The Wrong Way To Fix The Excise Tax

Politico is reporting the Nancy Pelosi's “fix” to the excise tax is to just raise the limit.
Pelosi has repeatedly expressed her frustrations about the inclusion of the Cadillac tax in the Senate bill and has sparred with Obama about the issue during face-to-face meetings. Her hope now, House aides say, is to get the administration to accept a tax that starts on family plans worth $28,000 — $7,000 more than the threshold favored by Obama and Senate Majority Leader Harry Reid (D-Nev.).

This is the wrong way to fix the excise tax. The problem is not that the current level of $23,000 is too low (very few plans are currently above this limit), the issue is that the tax is unfocused, poorly designed, and badly indexed.

The first issue is that the tax is designed like a blunt instrument, it hits all plans over a set limit, regardless of how generous or stingy the benefits are. Some companies, with much older work forces and unusually high levels of medical problems, could have very expensive premiums even for fairly bare bones plans. These are not the people you want hit by the tax. This problem can be solved with some form of community adjustment calculation. The excise tax should be based on how much the premiums would be, given the level of benefits if sold to a risk pool with a regional average for health and age.

Another issue is that the level of the tax is set at a flat 40% for all benefits over $23,000. The tax should be set to any employee's current average tax rate, not 40%. This 40% level is over many American's current average tax rate. This means even if an employer or employee are willing to pay more for better health insurance, and are willing to pay taxes on these additional benefits as if they are income, it would still not make financial sense to do so. I see no logical reason to put in place obstacles preventing people from getting super-high-end health insurance if they want and are willing to treat the additional benefits as taxable income and/or pay for them with post-tax dollars.
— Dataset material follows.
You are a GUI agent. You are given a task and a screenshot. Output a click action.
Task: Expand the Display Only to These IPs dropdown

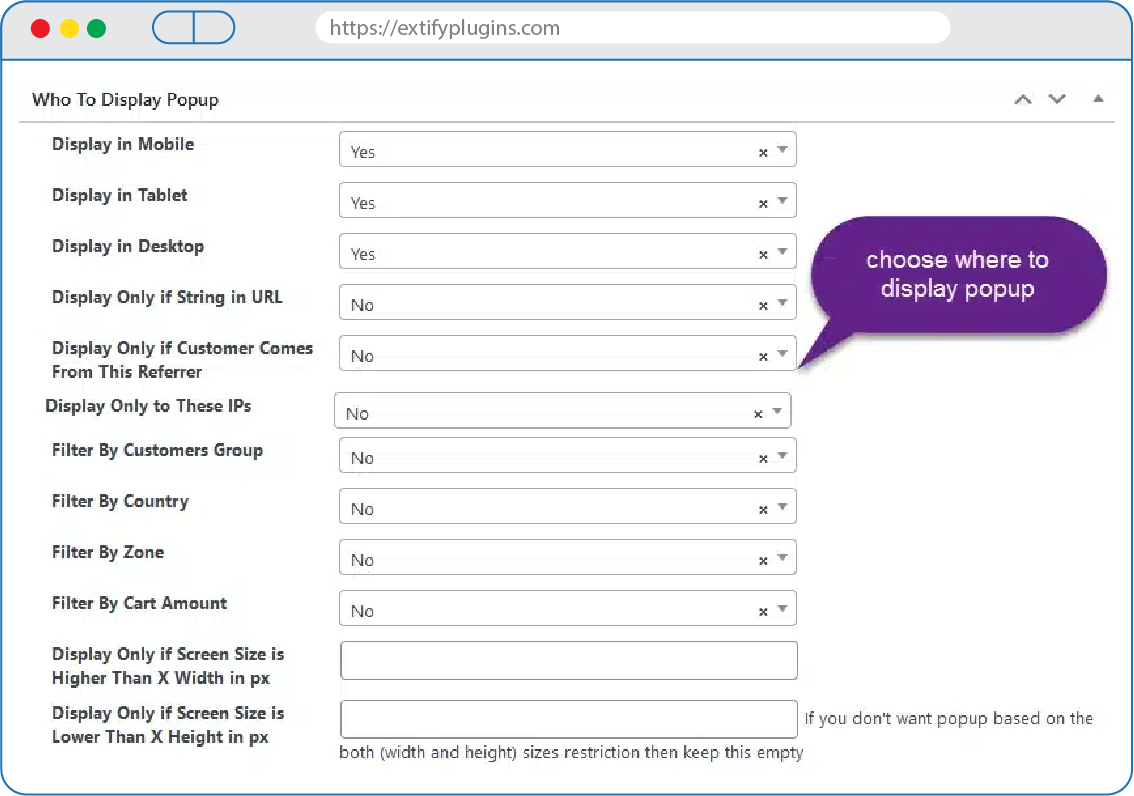coord(777,412)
The biggest issue is that the tax is badly indexed. It is fixed to the consumer price index plus 1%. The problem is not how many plans the excise tax will hit at first, but how many plans it will eventually hit moving forward. Health insurance premiums are rising much faster than general inflation, and nothing in this health care bill leads me to expect that will change. Even in other countries with sensible health care systems, costs are still increasing at a rate faster than inflation. At first, the excise tax will hit only a small number of plans, but, moving forward, it will start to affect more and more middle class Americans, forcing their health insurance plans to get worse. Simply raising the limit does not solve the problem, it only delays for a few years when the tax will start hitting middle class families.

The solution is to make sure this “Cadillac” tax remains forever only a tax on truly “Cadillac” plans. That can be done by indexing the tax to health care prices. My prefered solution is to index the tax to the average premiums in the federal employee health benefit (FEHB) program plus some large percentage. The government is the largest provider of employer health care in the country. If it can bring down premiums and slow the growth rate of its health care costs, the rest of the private sector should be able to follow suit. Conversely, if the FEHB as the largest single purchaser of insurance can't slow the growth rate of its health care premiums, much smaller private companies should not be expected to either.

If Pelosi really wants to fix the excise tax, simply raising the limit should not be the solution. Her goal should be to make sure the tax is better designed and properly indexed.